Also if you have the PC version there is a mod to fix the reloading glitch that effects weapons that reload one bullet at a time on the new vegas nexus mod site. I got it and it works perfectly.


----------



## FeralDragon (Nov 14, 2010)

Silver Dragon said:


> The glitch activates whenever you reload any lever-action firearm.  For a few seconds, your speed is reduced, you can't open containers, you can't fire guns, you can't activate V.A.T.S. and you can't aim.
> 
> The easiest way around this is to crouch while you're reloading, it avoids this glitch, but make sure to crouch first or you'll interrupt the reload animation.
> 
> Also, what .50 caliber pistol are you talking about?  I haven't seen any.  As far as I know, only the Anti Material Rifle chambers the .50 MG rounds.



Sorry. 12.7mm pistol. I think of it as a .50 because they are pretty much the same diameter.


----------



## Dragsooth (Nov 15, 2010)

Yeah, Bethesda was rushed into finishing the game, they didn't even get to create a new engine, instead, they're using Oblivion's old one. It's going to be rough since the game just got released, but there will be more patches out soon. Don't give up on them :3


----------



## Mentova (Nov 15, 2010)

God damnit for the billionth time Bethesda did not make this game, it was Obsidian >=[

At least credit the correct devs with making such a buggy mess :V


----------



## Tycho (Nov 15, 2010)

Heckler & Koch said:


> God damnit for the billionth time Bethesda did not make this game, it was Obsidian >=[
> 
> At least credit the correct devs with making such a buggy mess :V


 
Obsidian inherited most (if not ALL) of these glitches from Beth and Fallout 3.

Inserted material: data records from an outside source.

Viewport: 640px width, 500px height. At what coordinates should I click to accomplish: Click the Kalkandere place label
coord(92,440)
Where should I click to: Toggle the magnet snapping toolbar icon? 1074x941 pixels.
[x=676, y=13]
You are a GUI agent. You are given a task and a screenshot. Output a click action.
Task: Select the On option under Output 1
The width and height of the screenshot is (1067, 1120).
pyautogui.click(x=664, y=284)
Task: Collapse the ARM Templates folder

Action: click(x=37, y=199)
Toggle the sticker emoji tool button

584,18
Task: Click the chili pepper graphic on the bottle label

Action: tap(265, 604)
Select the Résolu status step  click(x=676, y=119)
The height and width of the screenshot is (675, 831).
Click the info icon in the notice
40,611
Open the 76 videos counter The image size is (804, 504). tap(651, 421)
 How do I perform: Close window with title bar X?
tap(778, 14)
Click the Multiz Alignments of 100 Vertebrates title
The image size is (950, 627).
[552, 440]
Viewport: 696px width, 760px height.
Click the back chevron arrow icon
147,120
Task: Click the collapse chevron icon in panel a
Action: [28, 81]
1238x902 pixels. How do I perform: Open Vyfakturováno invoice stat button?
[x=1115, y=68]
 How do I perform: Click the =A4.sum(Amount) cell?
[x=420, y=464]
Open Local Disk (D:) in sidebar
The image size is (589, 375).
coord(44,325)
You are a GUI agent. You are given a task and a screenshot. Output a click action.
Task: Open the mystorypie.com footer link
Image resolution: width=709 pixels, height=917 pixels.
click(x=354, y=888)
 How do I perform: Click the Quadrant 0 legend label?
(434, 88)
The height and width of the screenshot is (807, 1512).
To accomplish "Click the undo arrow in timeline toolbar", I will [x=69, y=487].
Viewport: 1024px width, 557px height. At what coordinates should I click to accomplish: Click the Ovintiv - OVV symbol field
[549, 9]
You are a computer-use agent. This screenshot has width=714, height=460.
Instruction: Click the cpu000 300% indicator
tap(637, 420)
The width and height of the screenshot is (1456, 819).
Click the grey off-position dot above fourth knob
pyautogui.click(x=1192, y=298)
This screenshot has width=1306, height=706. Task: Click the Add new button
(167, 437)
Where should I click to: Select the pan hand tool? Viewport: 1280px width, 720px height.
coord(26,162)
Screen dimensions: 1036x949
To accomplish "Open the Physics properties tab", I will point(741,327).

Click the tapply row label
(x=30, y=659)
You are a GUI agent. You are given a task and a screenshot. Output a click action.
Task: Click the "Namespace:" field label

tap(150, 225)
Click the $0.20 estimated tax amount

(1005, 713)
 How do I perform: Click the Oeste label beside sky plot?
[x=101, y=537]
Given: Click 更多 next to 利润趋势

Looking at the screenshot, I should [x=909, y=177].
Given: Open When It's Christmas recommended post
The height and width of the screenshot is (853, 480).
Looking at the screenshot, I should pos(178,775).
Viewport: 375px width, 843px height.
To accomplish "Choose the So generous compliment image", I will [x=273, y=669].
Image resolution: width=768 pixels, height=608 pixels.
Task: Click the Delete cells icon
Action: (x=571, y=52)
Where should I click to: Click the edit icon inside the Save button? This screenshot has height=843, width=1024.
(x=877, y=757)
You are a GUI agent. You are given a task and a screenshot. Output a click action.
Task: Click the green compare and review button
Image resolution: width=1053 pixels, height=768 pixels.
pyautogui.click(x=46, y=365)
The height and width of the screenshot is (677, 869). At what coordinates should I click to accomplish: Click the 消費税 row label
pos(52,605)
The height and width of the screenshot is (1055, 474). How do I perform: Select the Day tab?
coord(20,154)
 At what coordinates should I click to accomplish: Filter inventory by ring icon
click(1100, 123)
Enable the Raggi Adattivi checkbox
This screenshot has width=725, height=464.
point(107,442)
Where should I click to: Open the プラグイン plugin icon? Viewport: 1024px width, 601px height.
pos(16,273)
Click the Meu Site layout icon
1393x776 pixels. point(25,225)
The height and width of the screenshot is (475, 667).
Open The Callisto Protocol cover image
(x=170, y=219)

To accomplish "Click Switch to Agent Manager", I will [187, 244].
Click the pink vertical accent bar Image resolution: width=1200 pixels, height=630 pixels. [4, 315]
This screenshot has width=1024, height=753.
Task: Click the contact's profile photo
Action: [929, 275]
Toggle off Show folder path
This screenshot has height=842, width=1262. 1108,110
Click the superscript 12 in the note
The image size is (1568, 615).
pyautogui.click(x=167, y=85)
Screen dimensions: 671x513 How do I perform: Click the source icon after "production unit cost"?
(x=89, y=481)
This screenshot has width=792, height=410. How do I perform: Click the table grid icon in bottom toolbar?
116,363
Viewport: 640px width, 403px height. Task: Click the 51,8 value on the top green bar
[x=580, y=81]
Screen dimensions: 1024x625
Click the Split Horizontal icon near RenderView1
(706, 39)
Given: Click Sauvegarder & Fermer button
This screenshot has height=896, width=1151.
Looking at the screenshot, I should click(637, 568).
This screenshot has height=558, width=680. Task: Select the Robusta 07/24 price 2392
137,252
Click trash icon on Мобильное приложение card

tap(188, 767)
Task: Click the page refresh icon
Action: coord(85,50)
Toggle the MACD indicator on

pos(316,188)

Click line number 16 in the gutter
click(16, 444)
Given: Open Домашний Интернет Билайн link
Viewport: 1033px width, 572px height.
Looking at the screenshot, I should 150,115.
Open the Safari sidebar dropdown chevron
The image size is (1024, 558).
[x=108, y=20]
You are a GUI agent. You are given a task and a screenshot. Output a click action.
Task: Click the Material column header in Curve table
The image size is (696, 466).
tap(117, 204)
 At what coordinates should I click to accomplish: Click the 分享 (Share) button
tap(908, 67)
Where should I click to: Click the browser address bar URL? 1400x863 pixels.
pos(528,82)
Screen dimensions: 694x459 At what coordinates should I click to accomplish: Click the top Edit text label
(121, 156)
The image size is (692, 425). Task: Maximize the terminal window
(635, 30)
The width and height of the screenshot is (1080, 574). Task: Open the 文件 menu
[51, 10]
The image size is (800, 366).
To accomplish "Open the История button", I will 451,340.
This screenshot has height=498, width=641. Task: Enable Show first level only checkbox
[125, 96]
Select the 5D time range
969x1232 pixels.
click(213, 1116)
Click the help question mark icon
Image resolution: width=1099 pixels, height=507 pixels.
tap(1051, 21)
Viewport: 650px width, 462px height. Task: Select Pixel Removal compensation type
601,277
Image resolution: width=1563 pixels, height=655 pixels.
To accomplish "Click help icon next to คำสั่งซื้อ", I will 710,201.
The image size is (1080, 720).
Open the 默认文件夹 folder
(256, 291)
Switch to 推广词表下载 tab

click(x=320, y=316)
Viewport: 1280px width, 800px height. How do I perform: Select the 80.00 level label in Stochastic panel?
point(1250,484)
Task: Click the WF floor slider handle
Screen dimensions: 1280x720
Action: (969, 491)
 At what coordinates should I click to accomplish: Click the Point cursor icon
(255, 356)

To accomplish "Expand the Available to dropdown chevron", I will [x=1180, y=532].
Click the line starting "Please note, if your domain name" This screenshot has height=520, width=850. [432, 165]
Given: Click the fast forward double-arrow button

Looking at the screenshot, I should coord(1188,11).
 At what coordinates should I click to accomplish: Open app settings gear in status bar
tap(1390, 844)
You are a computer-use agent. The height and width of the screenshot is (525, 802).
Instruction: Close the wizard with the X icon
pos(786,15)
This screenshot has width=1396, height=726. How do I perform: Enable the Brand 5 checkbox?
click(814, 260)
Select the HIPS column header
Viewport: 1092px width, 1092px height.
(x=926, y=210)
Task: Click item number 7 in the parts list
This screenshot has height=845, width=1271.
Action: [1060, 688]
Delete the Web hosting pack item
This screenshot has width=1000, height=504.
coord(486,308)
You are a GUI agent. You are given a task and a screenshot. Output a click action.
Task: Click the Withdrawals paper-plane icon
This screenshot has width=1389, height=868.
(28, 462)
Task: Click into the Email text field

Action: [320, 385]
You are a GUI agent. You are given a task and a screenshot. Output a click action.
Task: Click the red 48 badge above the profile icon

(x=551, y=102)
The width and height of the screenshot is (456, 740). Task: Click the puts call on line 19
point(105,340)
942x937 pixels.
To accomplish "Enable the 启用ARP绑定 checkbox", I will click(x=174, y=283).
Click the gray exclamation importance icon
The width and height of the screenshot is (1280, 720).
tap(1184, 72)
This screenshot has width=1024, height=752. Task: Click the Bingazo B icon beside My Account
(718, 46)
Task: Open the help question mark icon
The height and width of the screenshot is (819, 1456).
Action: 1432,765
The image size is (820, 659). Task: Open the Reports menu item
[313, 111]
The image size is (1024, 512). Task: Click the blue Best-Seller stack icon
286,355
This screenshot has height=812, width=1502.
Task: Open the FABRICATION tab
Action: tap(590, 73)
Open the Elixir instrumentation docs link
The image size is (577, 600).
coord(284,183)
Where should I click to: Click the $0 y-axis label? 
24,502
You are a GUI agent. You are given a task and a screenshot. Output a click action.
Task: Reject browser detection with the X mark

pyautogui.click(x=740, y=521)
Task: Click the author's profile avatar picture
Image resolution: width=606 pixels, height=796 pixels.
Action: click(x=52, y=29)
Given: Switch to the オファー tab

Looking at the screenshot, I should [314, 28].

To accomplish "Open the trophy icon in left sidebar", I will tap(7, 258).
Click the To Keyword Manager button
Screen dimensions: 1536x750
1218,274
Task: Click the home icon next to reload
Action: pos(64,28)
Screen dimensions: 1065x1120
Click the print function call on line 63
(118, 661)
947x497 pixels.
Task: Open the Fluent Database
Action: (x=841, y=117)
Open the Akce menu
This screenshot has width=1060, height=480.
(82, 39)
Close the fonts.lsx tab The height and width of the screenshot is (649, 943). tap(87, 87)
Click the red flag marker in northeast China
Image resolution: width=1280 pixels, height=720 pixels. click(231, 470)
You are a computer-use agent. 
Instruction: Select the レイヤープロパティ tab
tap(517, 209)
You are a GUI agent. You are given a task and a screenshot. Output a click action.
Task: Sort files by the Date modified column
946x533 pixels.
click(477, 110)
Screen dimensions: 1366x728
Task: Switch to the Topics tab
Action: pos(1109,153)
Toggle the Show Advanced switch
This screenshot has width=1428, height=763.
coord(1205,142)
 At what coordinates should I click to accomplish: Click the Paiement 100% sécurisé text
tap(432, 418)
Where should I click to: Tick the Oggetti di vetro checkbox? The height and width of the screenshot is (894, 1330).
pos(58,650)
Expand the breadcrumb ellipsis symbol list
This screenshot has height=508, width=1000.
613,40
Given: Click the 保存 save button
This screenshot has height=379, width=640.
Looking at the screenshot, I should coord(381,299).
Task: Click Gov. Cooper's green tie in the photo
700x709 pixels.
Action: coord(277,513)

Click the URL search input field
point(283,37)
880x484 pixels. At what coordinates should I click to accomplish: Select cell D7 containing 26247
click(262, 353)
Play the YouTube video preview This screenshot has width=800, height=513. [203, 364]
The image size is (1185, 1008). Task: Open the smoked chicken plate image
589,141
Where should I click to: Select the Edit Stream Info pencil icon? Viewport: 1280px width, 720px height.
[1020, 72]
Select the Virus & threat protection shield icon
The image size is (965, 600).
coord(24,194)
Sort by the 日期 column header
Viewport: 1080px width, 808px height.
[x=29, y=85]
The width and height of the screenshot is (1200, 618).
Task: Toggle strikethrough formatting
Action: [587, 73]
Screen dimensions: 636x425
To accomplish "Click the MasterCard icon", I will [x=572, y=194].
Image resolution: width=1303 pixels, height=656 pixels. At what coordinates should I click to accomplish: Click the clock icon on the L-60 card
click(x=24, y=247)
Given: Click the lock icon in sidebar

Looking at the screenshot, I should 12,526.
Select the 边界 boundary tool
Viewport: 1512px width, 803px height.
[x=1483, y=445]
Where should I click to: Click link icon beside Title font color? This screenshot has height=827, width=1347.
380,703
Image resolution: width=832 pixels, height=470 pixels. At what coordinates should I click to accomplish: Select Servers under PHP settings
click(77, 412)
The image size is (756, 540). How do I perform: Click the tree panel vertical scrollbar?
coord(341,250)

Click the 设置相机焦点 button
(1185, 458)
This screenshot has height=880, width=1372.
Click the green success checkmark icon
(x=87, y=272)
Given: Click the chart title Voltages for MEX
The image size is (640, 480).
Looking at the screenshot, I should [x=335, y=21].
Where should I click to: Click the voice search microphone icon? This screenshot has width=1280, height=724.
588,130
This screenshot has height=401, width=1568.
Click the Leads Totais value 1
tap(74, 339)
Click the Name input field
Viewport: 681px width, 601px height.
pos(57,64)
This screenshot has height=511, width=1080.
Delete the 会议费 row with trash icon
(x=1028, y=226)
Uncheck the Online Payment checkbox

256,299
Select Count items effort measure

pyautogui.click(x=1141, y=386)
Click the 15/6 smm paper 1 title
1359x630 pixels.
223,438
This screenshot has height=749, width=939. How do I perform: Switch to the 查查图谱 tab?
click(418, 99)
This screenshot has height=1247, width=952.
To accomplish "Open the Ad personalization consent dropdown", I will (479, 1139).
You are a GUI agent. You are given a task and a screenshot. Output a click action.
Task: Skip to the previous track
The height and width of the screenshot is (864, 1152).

Now, Obsidian obviously didn't do as much FIXING as they should have, but fuck only knows what they COULD do with the what they were given to work on.


----------



## Mentova (Nov 15, 2010)

Tycho said:


> Obsidian inherited most (if not ALL) of these glitches from Beth and Fallout 3.


 I assume most of them come from the magic of gamebryo though. It's an old, shitty, outdated engine that needs to be buried forever and forgotten.


----------



## Tycho (Nov 15, 2010)

Heckler & Koch said:


> I assume most of them come from the magic of gamebryo though. It's an old, shitty, outdated engine that needs to be buried forever and forgotten.


 
Yes, very much so.  Kill it, bury it, use the Unreal3 engine or whatever they're using these days.  ABORT GAMEBRYO.


----------



## Mentova (Nov 15, 2010)

Tycho said:


> Yes, very much so.  Kill it, bury it, use the Unreal3 engine or whatever they're using these days.  ABORT GAMEBRYO.


 The sad part is I'm pretty sure it was confirmed that the next elder scrolls game will be on gamebryo. I can't wait for more sideways walking, awkward animations, and NPCs spawning under the ground!


----------



## Tycho (Nov 15, 2010)

Heckler & Koch said:


> The sad part is I'm pretty sure it was confirmed that the next elder scrolls game will be on gamebryo. I can't wait for more sideways walking, awkward animations, and NPCs spawning under the ground!


 
More of this!

[yt]EDUkoY_RNaY[/yt]

With 100% more wood elves! Or wherever they're gonna stage TES V.

[yt]CXog7kUayFU[/yt]

[yt]UVctPh1U19Y[/yt]

[yt]Uac_e4GJpbw[/yt]

I seriously wonder how some of this shit got by the QA teams (or were there any at all? :V).  Functioning normally, yessir.


----------



## Dragsooth (Nov 15, 2010)

Heckler & Koch said:


> God damnit for the billionth time Bethesda did not make this game, it was Obsidian >=[
> 
> At least credit the correct devs with making such a buggy mess :V



It's still Bethesda's engine they're using. The only thing Obsidian did was rush the publishing and force Bethesda to keep their old engine. For the story, they just mashed shit together from the Van Buren's storyline http://gamerant.com/obsidian-stands-fallout-vegas-engine-jon-48318/

I stand by Bethesda, because the only good game Obsidian ever had a hand in, was the KOTOR II :/

Atleast we can agree that Obsidian sucks major balls and needs to stop touching Bethesda's shit...


----------



## Xavan (Nov 15, 2010)

Heckler & Koch said:


> The sad part is I'm pretty sure it was confirmed that the next elder scrolls game will be on gamebryo. I can't wait for more sideways walking, awkward animations, and NPCs spawning under the ground!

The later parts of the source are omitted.